What this task involves:
Report each line of the listing that carries the word "item".

Provided material:
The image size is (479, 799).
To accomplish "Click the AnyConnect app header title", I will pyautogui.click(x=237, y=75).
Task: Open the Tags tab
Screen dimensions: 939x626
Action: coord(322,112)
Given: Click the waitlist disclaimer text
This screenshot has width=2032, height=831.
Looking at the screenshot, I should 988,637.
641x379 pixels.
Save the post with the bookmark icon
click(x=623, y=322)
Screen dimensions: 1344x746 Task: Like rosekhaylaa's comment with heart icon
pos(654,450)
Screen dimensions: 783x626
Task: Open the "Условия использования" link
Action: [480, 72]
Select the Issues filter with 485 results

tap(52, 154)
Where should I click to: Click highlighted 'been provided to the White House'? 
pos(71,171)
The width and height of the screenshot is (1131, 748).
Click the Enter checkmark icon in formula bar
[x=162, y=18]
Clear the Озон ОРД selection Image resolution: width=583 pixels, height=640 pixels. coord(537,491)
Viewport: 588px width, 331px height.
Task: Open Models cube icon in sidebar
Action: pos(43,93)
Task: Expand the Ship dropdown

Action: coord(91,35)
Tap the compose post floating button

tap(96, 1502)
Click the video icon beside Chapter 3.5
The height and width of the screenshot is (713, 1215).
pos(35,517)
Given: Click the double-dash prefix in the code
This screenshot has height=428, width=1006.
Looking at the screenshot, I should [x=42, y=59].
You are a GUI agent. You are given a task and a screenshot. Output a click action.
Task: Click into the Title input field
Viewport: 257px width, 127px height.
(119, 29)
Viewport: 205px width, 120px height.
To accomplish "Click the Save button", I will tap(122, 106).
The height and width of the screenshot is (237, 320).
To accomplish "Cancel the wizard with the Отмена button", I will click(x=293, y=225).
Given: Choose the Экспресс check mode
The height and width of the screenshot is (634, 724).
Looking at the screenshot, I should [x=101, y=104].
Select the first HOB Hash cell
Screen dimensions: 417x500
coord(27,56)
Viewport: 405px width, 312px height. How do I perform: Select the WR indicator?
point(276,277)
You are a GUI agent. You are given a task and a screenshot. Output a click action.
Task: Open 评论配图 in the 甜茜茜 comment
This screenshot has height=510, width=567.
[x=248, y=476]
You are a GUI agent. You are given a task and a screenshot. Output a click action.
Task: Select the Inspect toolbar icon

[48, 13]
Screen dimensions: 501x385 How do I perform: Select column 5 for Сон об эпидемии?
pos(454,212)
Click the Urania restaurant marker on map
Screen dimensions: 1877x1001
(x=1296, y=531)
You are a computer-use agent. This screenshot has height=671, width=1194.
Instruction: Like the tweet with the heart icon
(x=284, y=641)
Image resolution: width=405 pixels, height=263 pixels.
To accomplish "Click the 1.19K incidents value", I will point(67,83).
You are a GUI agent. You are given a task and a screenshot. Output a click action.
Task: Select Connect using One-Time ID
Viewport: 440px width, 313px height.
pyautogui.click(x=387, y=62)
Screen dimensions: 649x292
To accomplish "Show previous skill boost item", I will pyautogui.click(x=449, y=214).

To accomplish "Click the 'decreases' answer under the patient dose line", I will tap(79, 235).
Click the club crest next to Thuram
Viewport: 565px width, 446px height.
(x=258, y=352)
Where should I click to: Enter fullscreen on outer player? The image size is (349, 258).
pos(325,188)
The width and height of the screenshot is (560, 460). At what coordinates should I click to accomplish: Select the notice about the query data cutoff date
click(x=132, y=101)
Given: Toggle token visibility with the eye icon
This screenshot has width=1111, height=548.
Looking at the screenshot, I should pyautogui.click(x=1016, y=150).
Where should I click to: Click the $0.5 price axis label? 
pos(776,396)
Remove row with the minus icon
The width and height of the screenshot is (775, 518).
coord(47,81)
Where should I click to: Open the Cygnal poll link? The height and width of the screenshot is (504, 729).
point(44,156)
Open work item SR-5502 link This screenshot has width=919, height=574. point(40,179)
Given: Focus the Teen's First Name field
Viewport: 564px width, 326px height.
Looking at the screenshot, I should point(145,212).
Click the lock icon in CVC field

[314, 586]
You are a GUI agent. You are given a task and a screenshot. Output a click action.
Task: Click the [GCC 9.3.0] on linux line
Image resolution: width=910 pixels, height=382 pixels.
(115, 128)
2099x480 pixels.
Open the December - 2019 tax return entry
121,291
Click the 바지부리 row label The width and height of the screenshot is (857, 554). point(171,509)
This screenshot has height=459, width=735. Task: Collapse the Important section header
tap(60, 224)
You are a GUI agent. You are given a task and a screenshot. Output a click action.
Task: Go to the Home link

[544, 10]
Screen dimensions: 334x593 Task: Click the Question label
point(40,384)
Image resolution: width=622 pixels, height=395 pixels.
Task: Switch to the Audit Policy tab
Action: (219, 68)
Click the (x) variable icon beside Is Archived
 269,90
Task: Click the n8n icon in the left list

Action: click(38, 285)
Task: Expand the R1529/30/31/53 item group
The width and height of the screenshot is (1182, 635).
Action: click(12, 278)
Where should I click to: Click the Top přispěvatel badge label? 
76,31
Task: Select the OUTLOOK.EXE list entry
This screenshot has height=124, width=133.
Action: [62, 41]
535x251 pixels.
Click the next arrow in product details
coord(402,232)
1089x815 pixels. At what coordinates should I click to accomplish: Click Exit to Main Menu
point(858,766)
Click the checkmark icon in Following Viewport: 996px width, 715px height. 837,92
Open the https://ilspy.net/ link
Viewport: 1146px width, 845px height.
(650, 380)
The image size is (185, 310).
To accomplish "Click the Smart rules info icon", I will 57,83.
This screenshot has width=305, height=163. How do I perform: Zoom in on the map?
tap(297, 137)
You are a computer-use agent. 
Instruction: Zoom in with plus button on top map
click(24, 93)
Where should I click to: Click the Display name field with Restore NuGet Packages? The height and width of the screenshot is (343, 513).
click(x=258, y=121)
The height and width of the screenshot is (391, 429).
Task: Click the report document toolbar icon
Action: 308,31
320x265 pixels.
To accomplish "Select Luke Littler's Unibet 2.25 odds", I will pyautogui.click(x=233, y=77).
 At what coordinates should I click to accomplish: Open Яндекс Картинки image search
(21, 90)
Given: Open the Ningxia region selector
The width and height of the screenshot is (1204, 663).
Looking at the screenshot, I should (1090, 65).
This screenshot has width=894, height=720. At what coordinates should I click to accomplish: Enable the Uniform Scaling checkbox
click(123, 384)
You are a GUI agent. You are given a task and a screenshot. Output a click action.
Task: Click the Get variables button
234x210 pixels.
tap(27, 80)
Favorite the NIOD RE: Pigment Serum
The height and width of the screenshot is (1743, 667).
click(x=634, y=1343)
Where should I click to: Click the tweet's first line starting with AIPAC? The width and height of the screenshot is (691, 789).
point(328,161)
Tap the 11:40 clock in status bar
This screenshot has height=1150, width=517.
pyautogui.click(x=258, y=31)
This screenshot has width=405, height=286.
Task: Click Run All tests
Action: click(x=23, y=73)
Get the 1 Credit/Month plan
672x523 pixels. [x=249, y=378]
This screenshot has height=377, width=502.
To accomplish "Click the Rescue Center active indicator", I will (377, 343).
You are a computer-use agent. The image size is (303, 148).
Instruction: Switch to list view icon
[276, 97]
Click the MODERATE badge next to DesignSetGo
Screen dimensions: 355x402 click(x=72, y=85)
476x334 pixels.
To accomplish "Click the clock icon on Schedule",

Finished task:
To accomplish "Show previous skill boost item", I will pyautogui.click(x=449, y=214).
Open work item SR-5502 link This screenshot has width=919, height=574. point(40,179)
Task: Expand the R1529/30/31/53 item group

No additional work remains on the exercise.